The Taliban spokesman also offered an assessment of the military situation in the southern and northern operational theaters:

  • In the southern provinces of Helmand and Kandahar, the site of some of the war’s fiercest clashes, the spokesman admits the Taliban have been driven out of some areas, but attributes this to the occupiers’ complete destruction of orchards and houses in these districts. Otherwise he denies NATO claims that the Taliban are restricted to limited areas in the south of these provinces, insisting that foreign forces are confined to their bases in urban centers while the Taliban conduct attacks throughout the rest of the region at will. Qari Yusuf suggests the inaccurate perception of the situation in the southern provinces is partly due to “the absence of free international media” to observe and report Taliban activities accurately. While attributing this absence to threats against journalists by internal and external secret services, this complaint from an official spokesman demonstrates the Taliban’s growing appreciation for the value of the media in the struggle for Afghanistan. The movement once known for smashing televisions now manages a website in five languages, Twitter and Facebook accounts, radio stations, magazines and a video production company that posts its work on YouTube (Express Tribune [Karachi], December 1).
  • In the northern provinces, particularly Kunduz, a decrease in Taliban activity is blamed on the reluctance of the “mostly non-American” NATO garrisons there “who are fed up with this war” to venture far from their bases, thus reducing the opportunities for Taliban operations. Nonetheless, Qari Yusuf says the Taliban is continuing to increase its presence in the north. The Kunduz Provincial Reconstruction Team (PRT) is one of five PRTs that come under ISAF’s Regional Command-North. With Germany as the lead nation, PRT-Kunduz includes German, Belgian, Armenian and American troops.

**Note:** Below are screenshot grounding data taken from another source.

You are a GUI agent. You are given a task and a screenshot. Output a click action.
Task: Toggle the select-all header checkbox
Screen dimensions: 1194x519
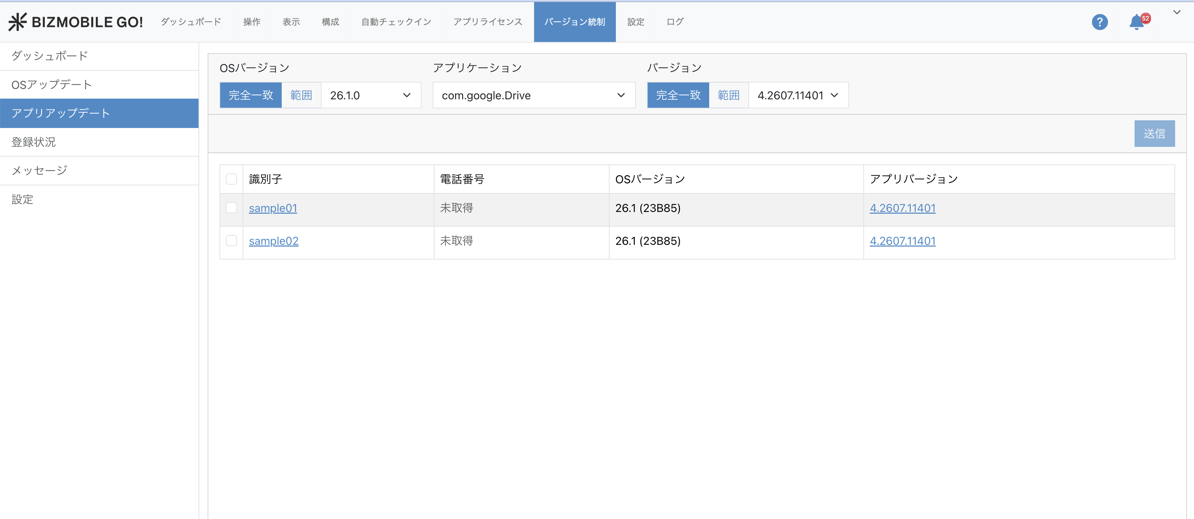(x=231, y=179)
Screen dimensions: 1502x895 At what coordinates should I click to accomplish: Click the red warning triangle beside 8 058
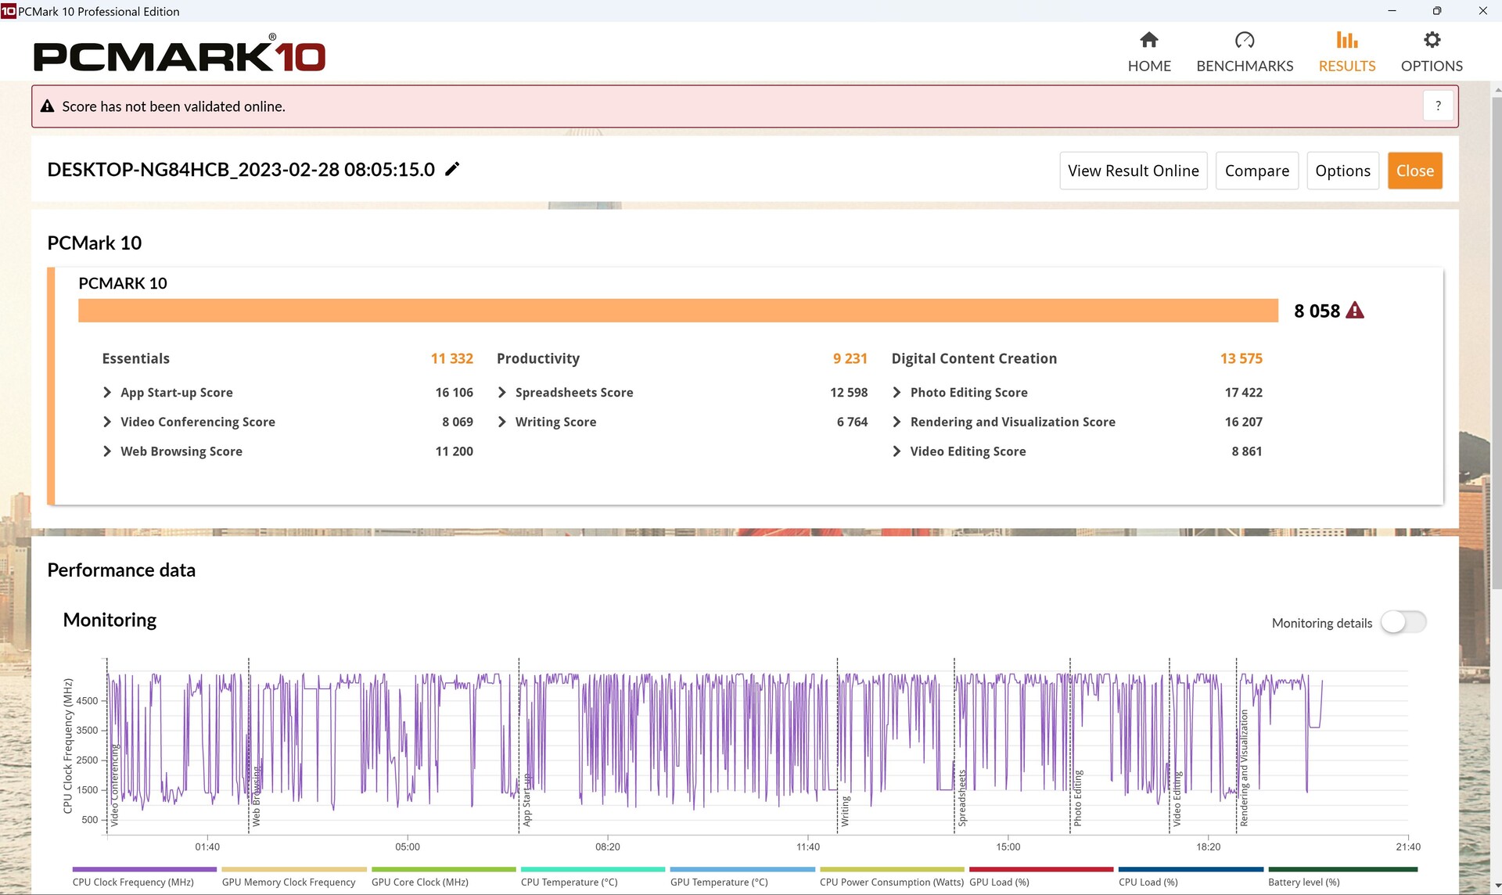[x=1355, y=311]
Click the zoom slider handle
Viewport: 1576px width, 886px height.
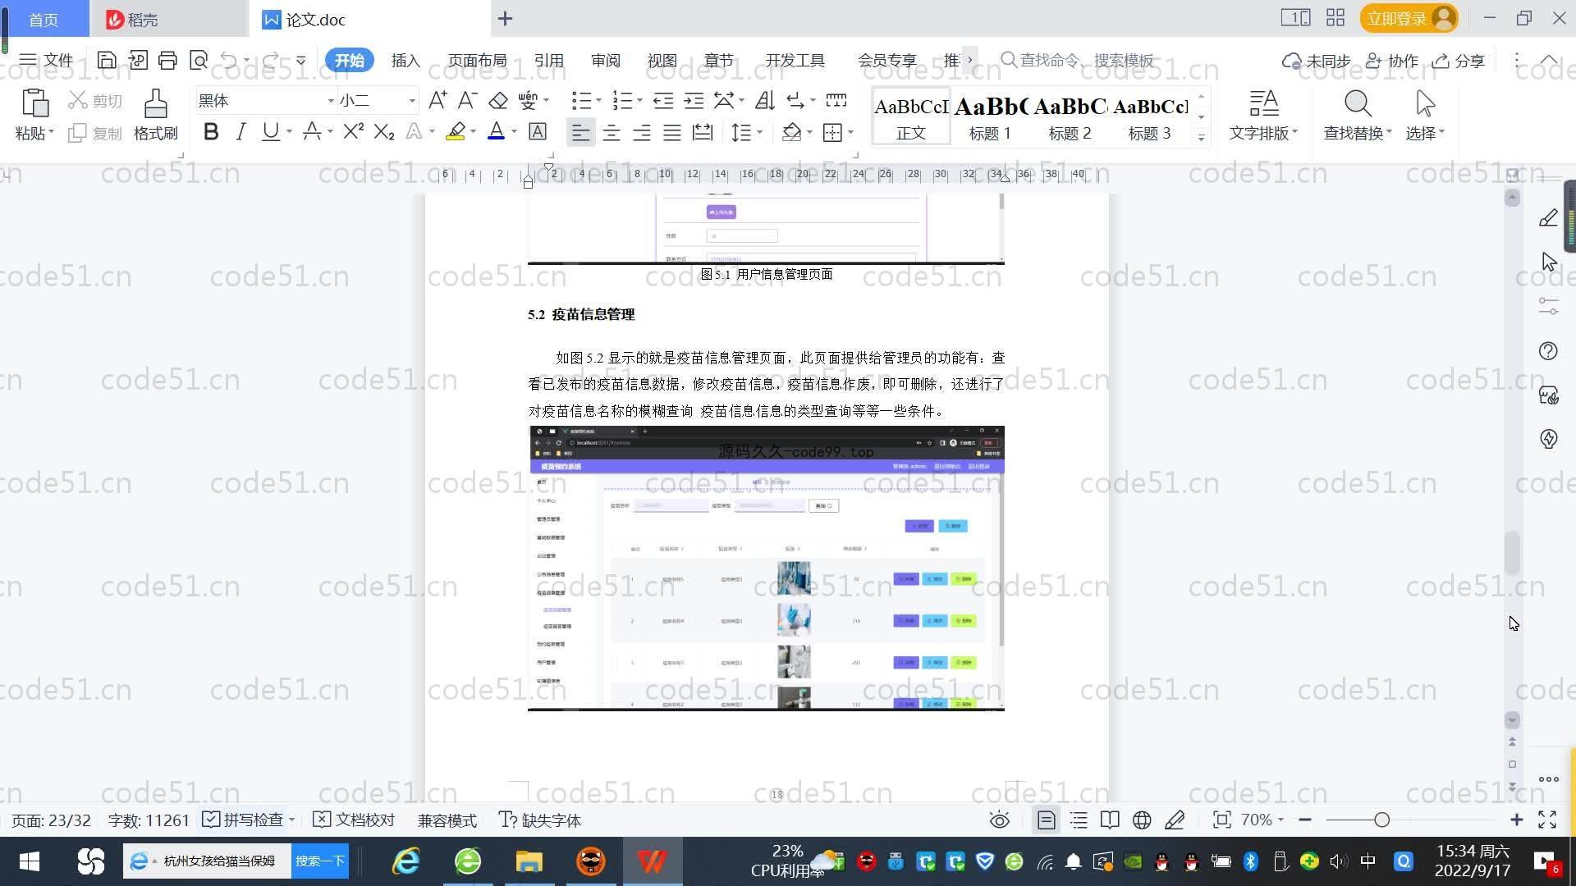pos(1381,820)
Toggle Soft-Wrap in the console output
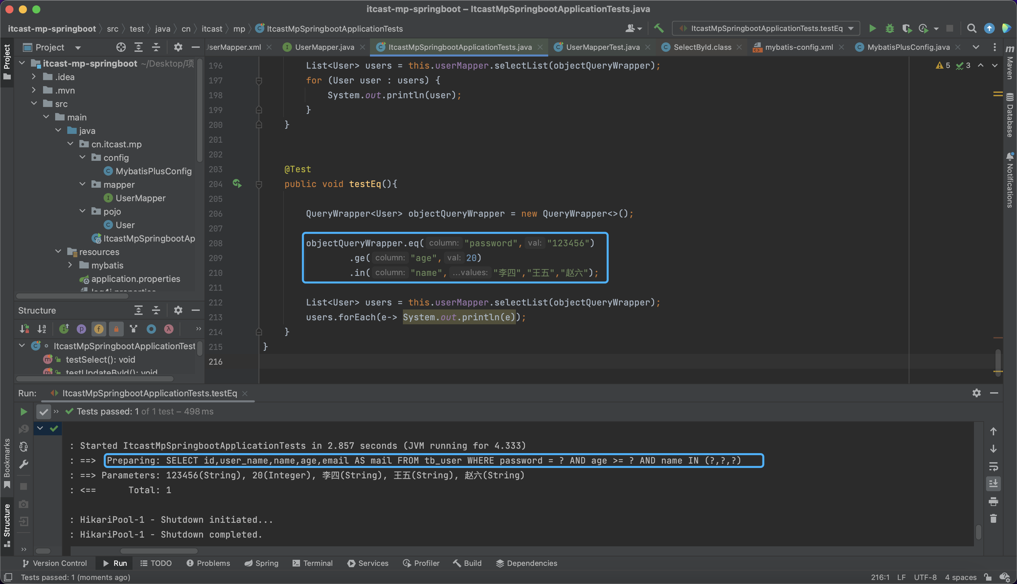 click(x=993, y=466)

Qari Yusuf summed up the rationale behind the Taliban’s continued commitment to a military resolution in Afghanistan rather than entering into political negotiations:

We can never tolerate foreign invasion in our country. We want the strict implementation of Islamic rules and regulations. We want Islamic brotherhood and unity among the countrymen. We want cordial relation with the world on the basis of Islamic principles where no one is harmed. But the enemy is extending the occupation and is dreaming for a prolonged subjugation of our country. In these circumstances we are compelled to insist on a military solution rather than political one because the enemy is not ready to leave our country… and to solve the disputed issues by political negotiations.

Qari Yusuf also stressed that the Taliban’s operational flexibility is a factor in its favor: “When we notice that the public and the mujahideen are both under pressure, simultaneously we open new fronts in other villages and districts. In the same way if one zone is under pressure, we have increased our activities in other zones… We have entered a new phase in the war where we have been able to inflict heavy losses on the enemy and have significantly reduced our own.”

Note

  1. Afghan Islamic News Agency, “Interview of the Spokesman of the Islamic Emirate of Afghanistan,” Ansar1.info, December 4, 2011.

This article first appeared in the December 15, 2011 issue of the Jamestown Foundation’s Terrorism Monitor.